[Screenshot grounding data]
──────────────────────────────

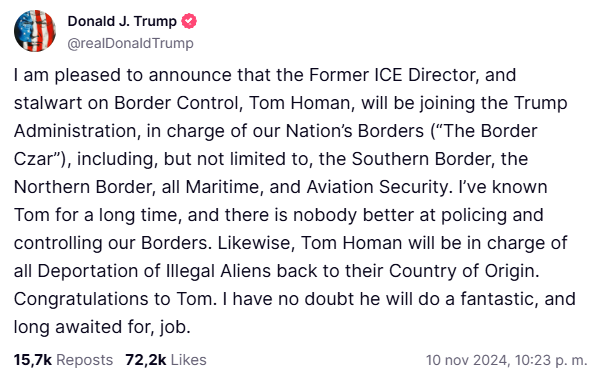Image resolution: width=601 pixels, height=382 pixels.
Task: Click the Reposts label
Action: [85, 360]
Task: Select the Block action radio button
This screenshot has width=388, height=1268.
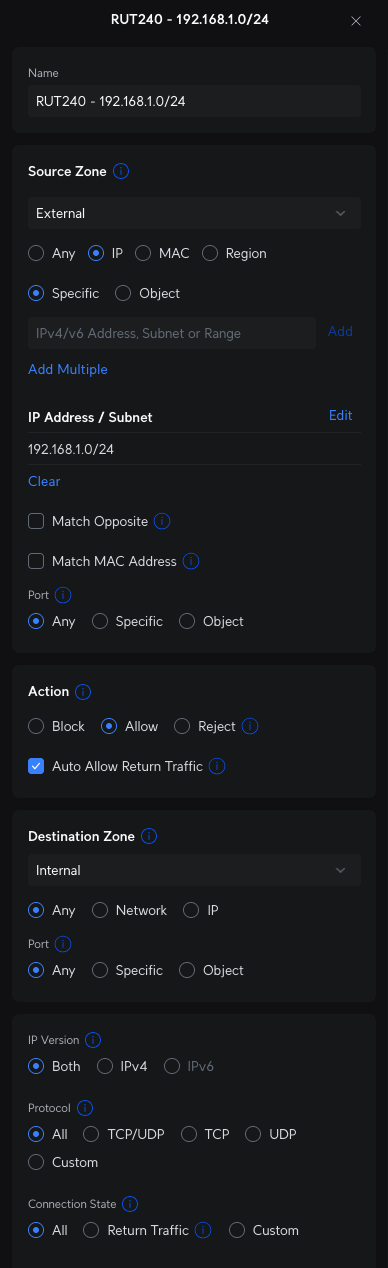Action: [x=36, y=727]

──────────────────────────────

__AIM OF THE EXERCISE__
Final stretch of the data: repeat exactly each line from the one containing "Task: Select the Block action radio button" through the last, and omit all pictures.

__SOLVED PROBLEM__
Task: Select the Block action radio button
This screenshot has width=388, height=1268.
Action: [x=36, y=727]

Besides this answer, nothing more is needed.